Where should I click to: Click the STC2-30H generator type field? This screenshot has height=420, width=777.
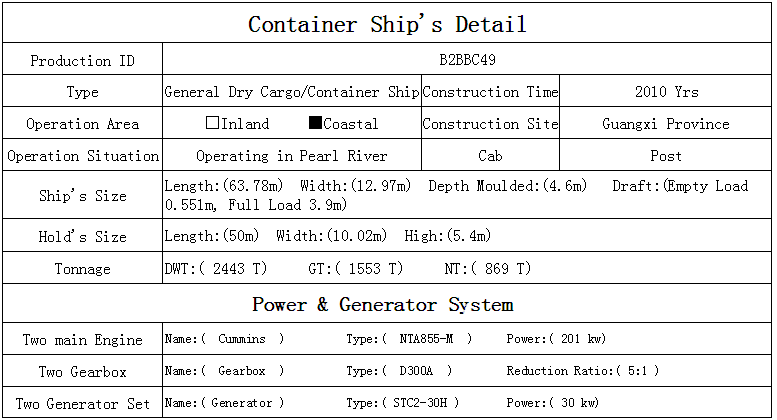(421, 403)
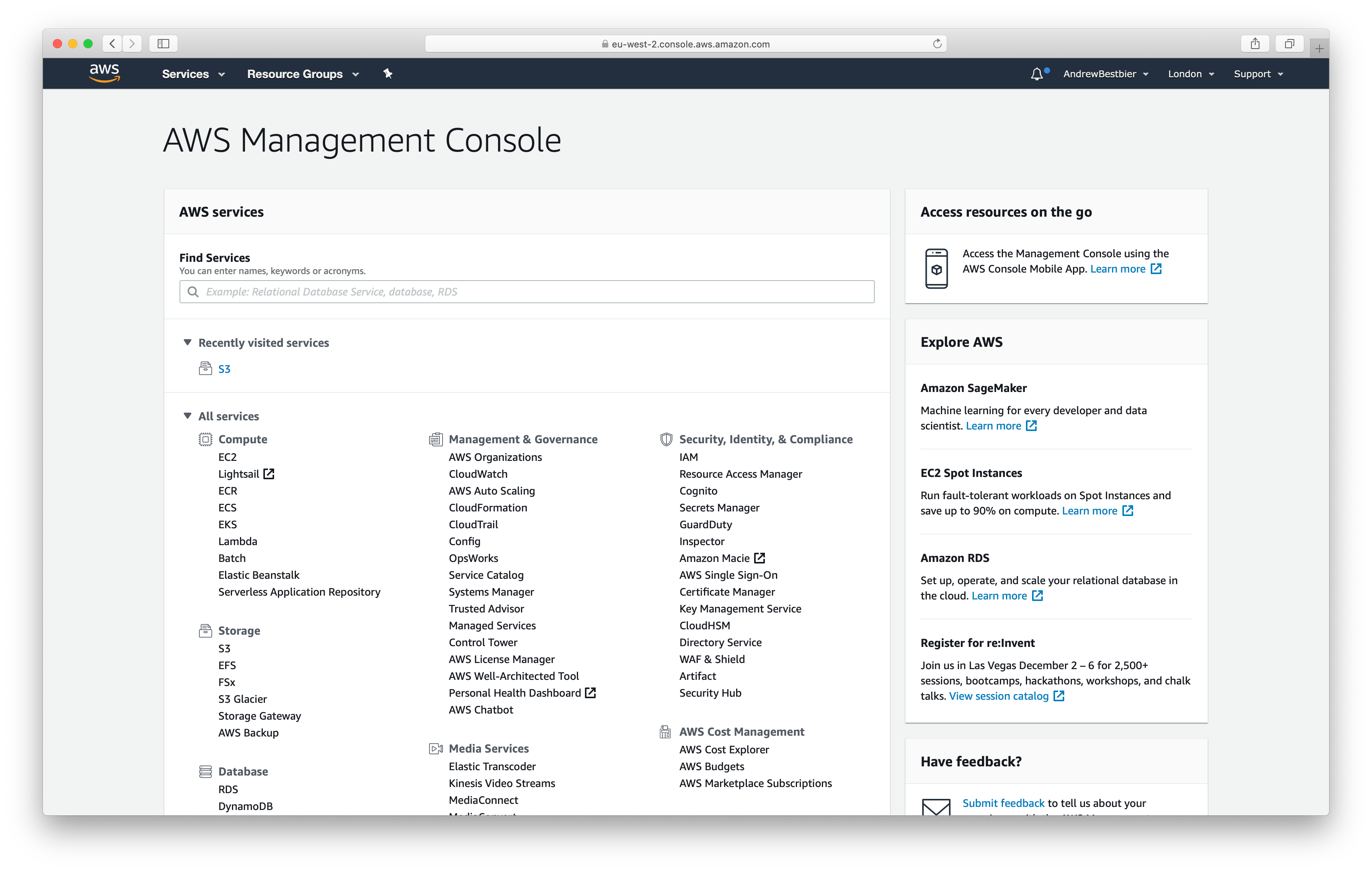Click Safari share icon
Image resolution: width=1372 pixels, height=872 pixels.
click(x=1254, y=44)
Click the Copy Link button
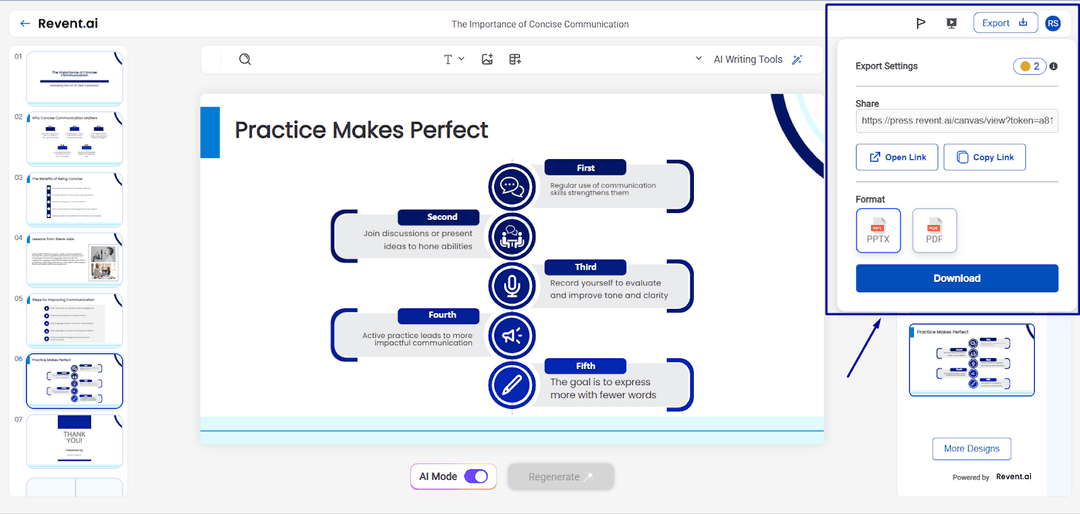This screenshot has height=514, width=1080. tap(984, 157)
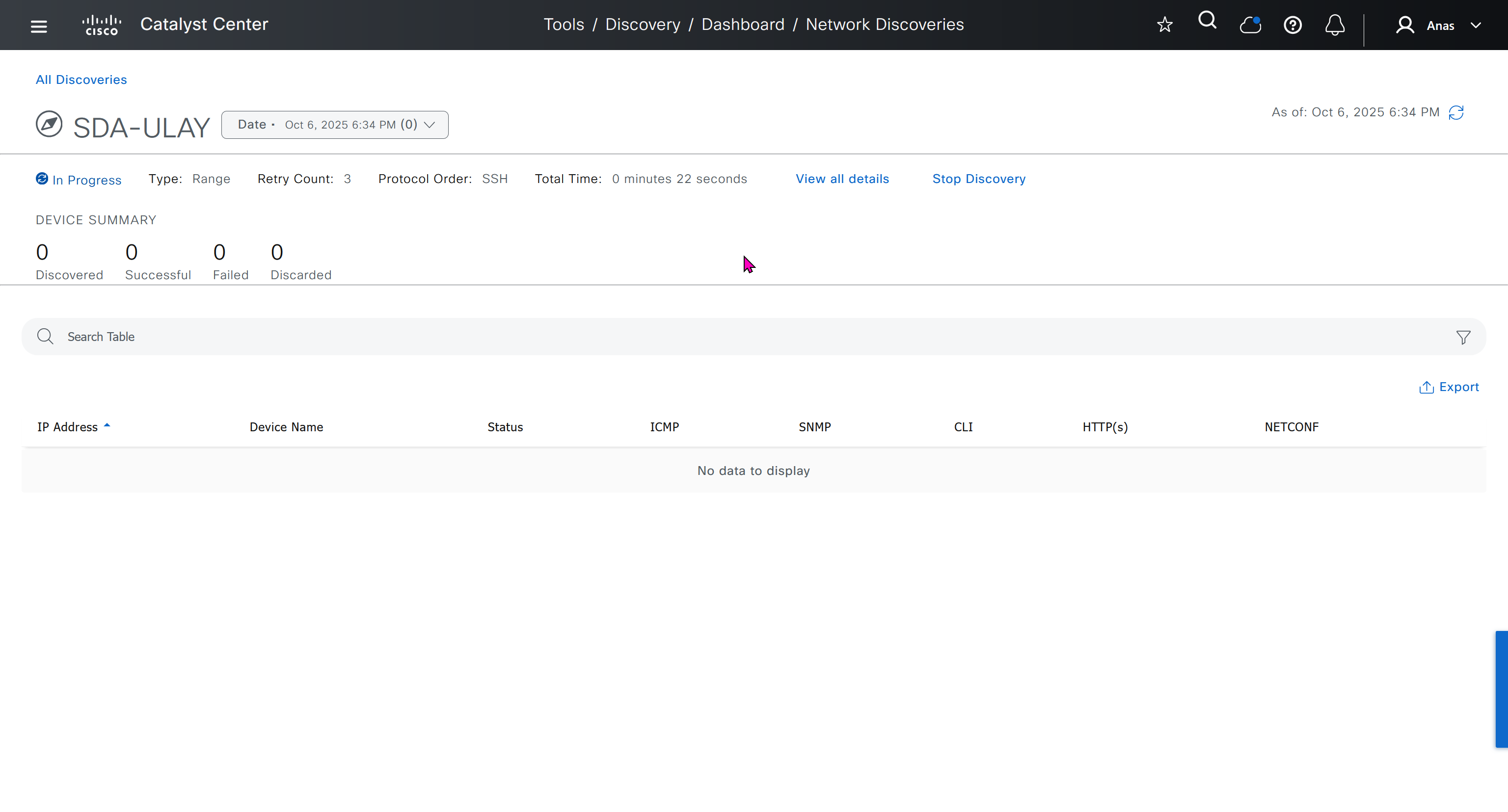Open the help question mark icon

1293,25
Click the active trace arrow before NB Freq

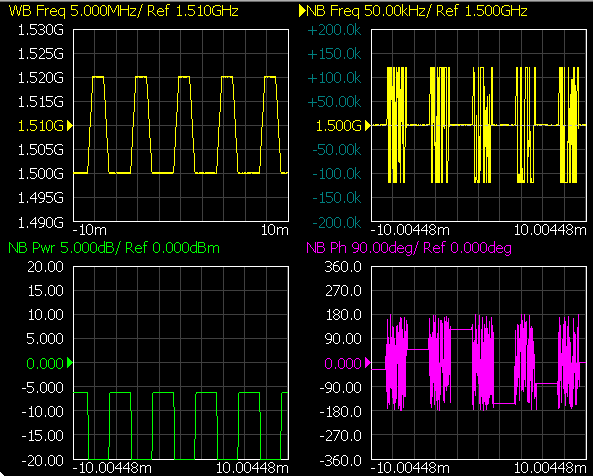pyautogui.click(x=302, y=11)
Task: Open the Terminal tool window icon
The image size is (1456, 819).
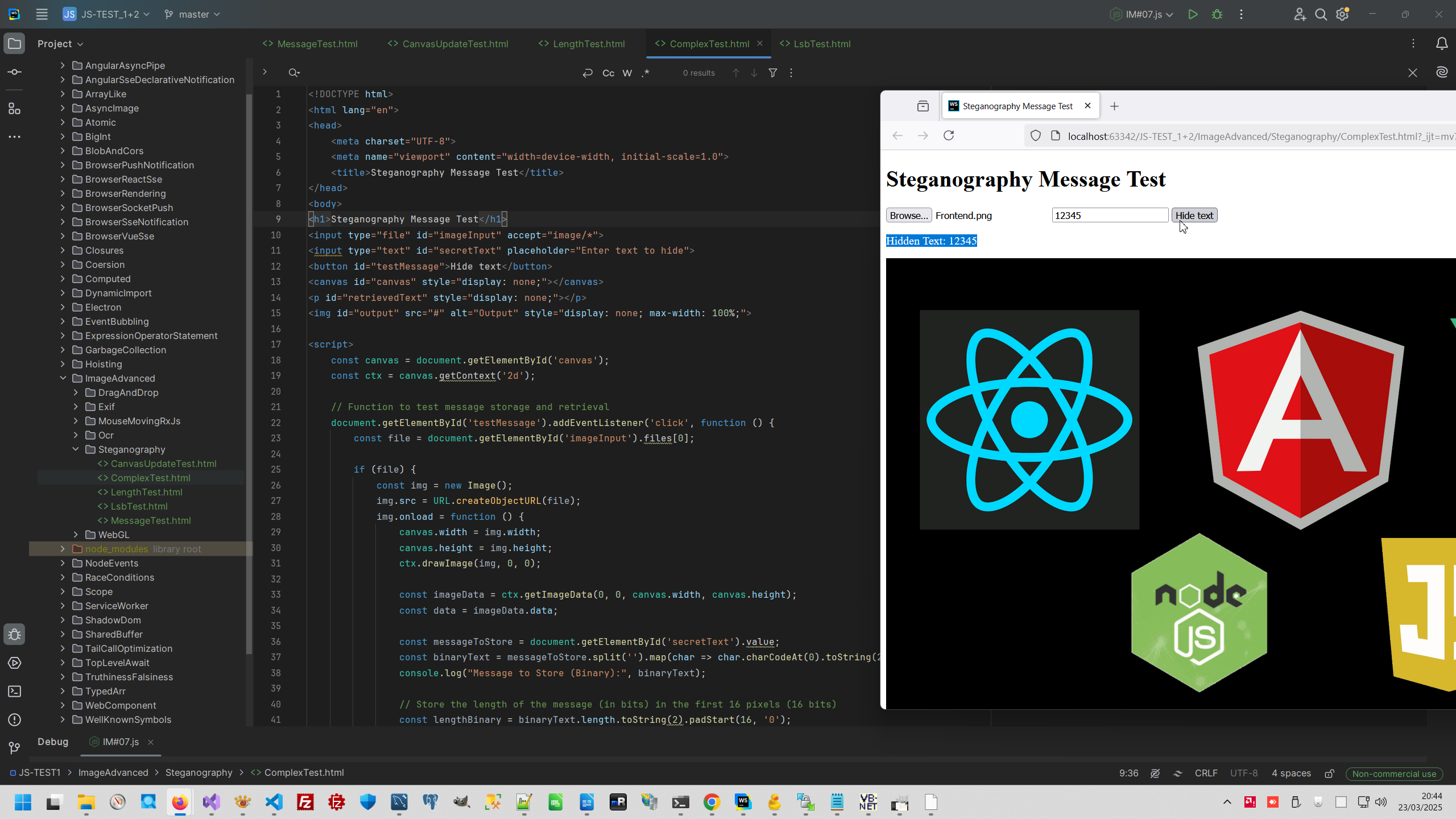Action: click(15, 691)
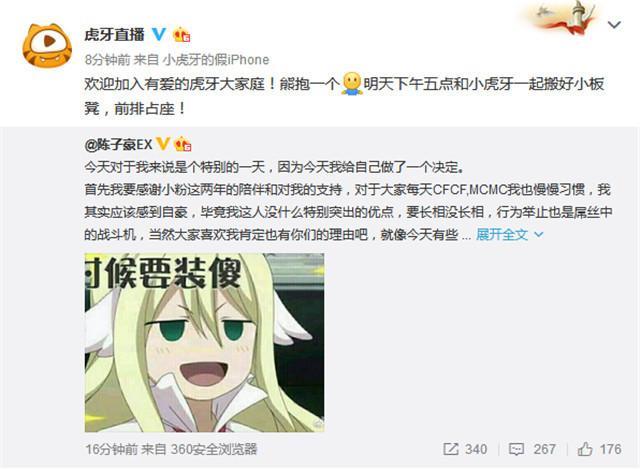This screenshot has width=640, height=470.
Task: Click the chevron arrow after 展开全文
Action: pos(539,235)
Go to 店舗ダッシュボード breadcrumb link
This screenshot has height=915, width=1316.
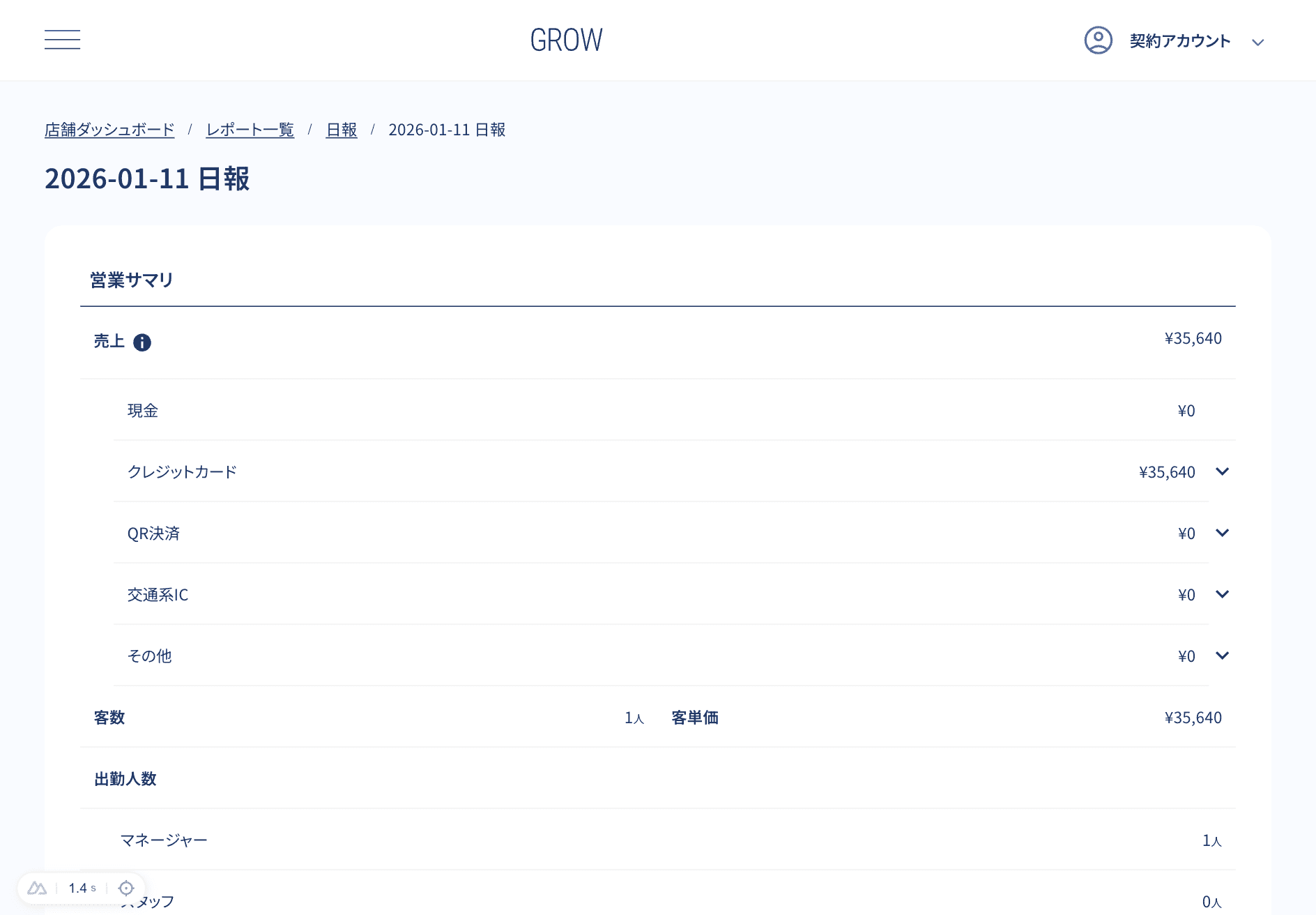[x=109, y=130]
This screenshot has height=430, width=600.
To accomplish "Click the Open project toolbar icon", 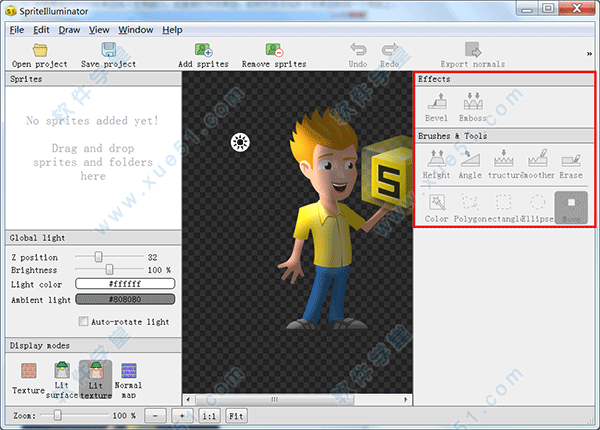I will pyautogui.click(x=39, y=50).
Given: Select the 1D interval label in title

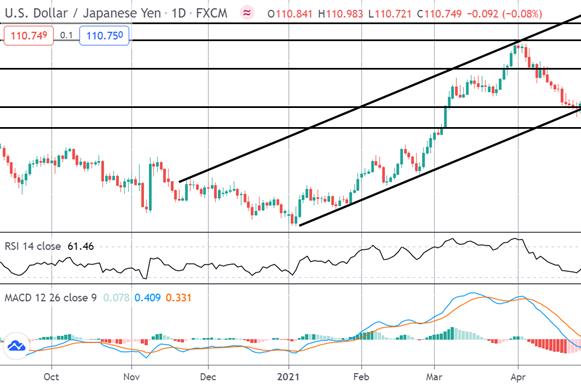Looking at the screenshot, I should (178, 13).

What is asked: Extract every line of the records above that contains the word "Task", and copy each one without changes.

Correct answer:
Task: Open the Terminal tool window icon
Task: Click the chevron arrow after 展开全文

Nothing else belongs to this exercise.